I came across Niagara and UE4 2-3 years ago and immediately started sharing experiments on my YouTube channel. I really liked the concept of its particle system and GPU computing available there. This is my hobby outside of working hours, but I do not exclude that I can apply this knowledge in the framework of architectural design and programming.
Most of all, I like the user-friendly interface, which allows you to create a very interesting result at an early stage. The standard modules that are available allow you to create very cool behaviors, and if you go deeper into C++, the capabilities are simply impressive! This is an amazing tool.

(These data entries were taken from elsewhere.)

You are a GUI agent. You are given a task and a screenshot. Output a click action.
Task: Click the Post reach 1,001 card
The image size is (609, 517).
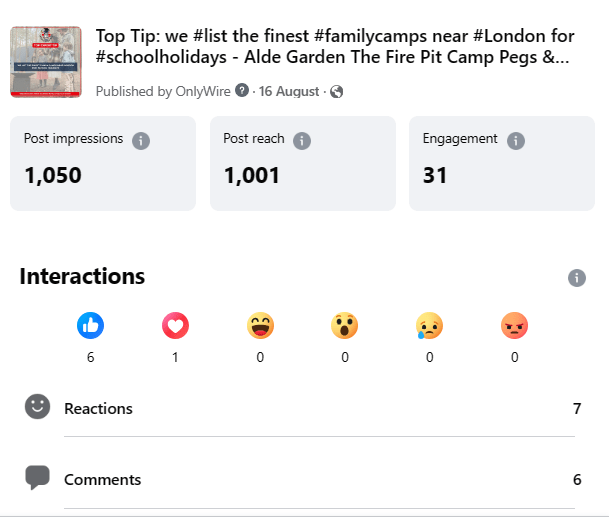coord(303,164)
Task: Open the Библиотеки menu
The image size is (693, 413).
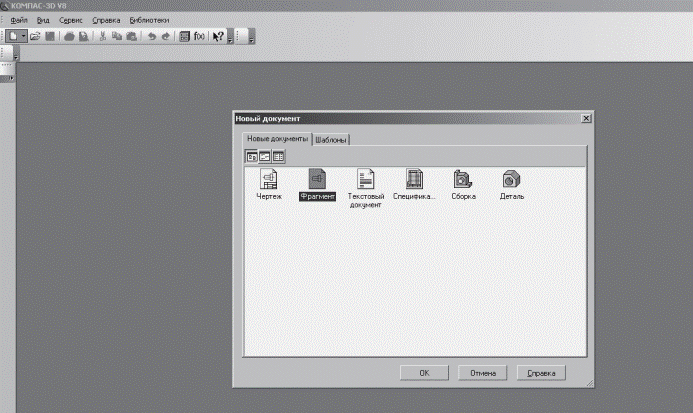Action: (x=149, y=20)
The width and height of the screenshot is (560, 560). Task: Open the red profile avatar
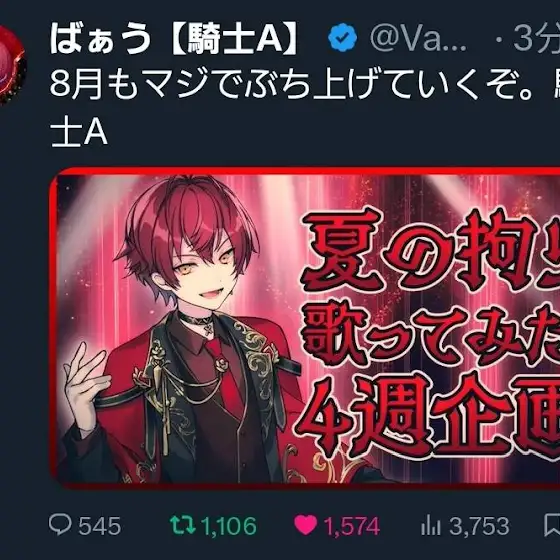coord(12,65)
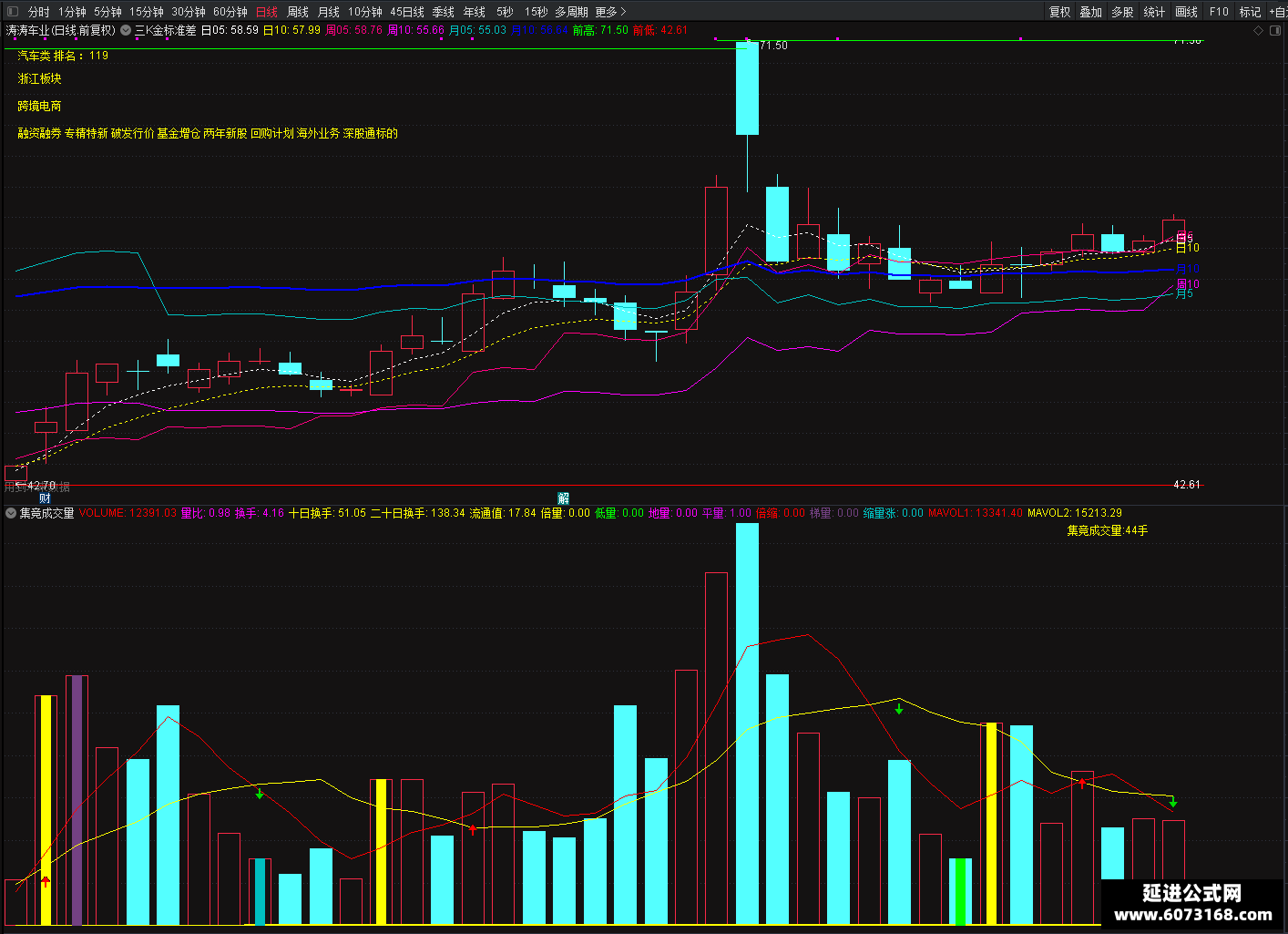Expand the 更多 periods chevron
Image resolution: width=1288 pixels, height=934 pixels.
[623, 12]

I believe that UE4 is very accessible for self-studying. Studying it on your own will allow you not to cling to standard solutions, but to look for new ones. That's what I like a lot about UE4. I constantly watch video tutorials on YouTube and experiments on Twitter and try to share my own results.
Dissolution Effect Experiments: Goals
I have always been impressed by dissolution effects that are present in movies, and I really want to create a solution that could work in real-time. The most important goal I have outlined for myself is to achieve the most universal solution that would not require a lot of manipulations before launching in real-time. I believe I can achieve that. Creating this effect involves a lot of tools, and therefore, you have to learn a lot of areas of visual design to work on it.
When working on a dissolution effect, the main difficulty is the moment when the original object disappears and the particles appear. I have already studied several methods that include using SceneCapture2D, the StaticMesh interface, or the ProcedurallMesh component. Since I am going for a universal method, I think it's necessary to get rid of the randomization of particle materials and configure them for a specific object, so in the future, I might use GAN neural networks that allow calculating information in real-time. For example, a normal map, a dissolution animation, and so on.
To create the effect, I used static meshes, but I also experimented with a skeletal mesh. Some implementation methods allow you to apply them universally to any object.
It is not difficult at all to create supplementary effects as they will only add a flair to the project and will not depend on the object being dissolved. Or they can be part of the dissolution process, which does not contradict the main implementation of the method. They will be one of the variations of particle rendering.